In trying to reform or regulate acquisition processes, Congress normally does more harm than good, the Pentagon’s top acquisition official said Tuesday.
In his last public address before he leaves the government, Frank Kendall said “acquisition improvements are going to have to come from within.”
“It is not going to be engineered by Hill staffers writing laws for us,” the undersecretary of Defense for acquisition, technology and logistics said at the Center for Strategic and International Studies in a speech marking the release of his new book, “Getting Defense Acquisition Right.”
Any overhaul of the rules “is going to be done by people in the trenches every day, dealing with industry, trying to get the incentives right, trying to get the performance right, trying to set up business deals and enforce them, set reasonable requirements in our contracts, do all of the hundreds of things that are necessary to get good results,” Kendall said. “That’s where we’re going to improve.”
Discussing the Pentagon’s relationship with Capitol Hill on acquisition in general, not just technology, Kendall said the Hill has “a very imperfect tool to try to improve acquisition results.” He said that tool is a “blunt instrument” that can create organizational structures or set firm requirements.
“It is not a good instrument to achieve the result that I think the Hill is after, but they keep trying,” he said. “What it does do almost inevitably is create more bureaucracy, and create more regulation.”

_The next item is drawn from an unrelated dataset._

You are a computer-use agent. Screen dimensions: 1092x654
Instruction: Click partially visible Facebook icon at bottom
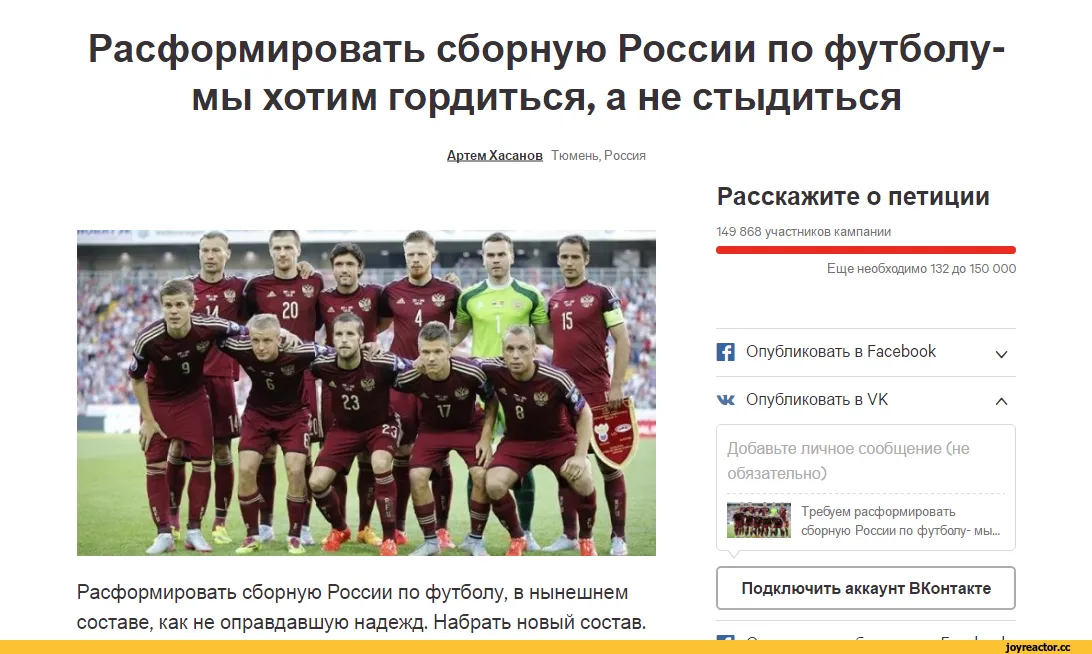(725, 637)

Kendall stressed that, over time, it would be “a great thing to do” to eliminate those regulatory burdens instead of adding to them. But he did say Congress is effective on making it easier for the Pentagon to hire and retain qualified folks.
Another thing hampering the Pentagon’s effectiveness was budget sequestration, Kendall said, adding, as he has in the past, that he doesn’t think the department has a lack of innovation, but resources. But looking toward the imminent change in power, Kendall said he anticipates more money flowing into the department.
“I don’t think that would be a bad thing, frankly,” he said.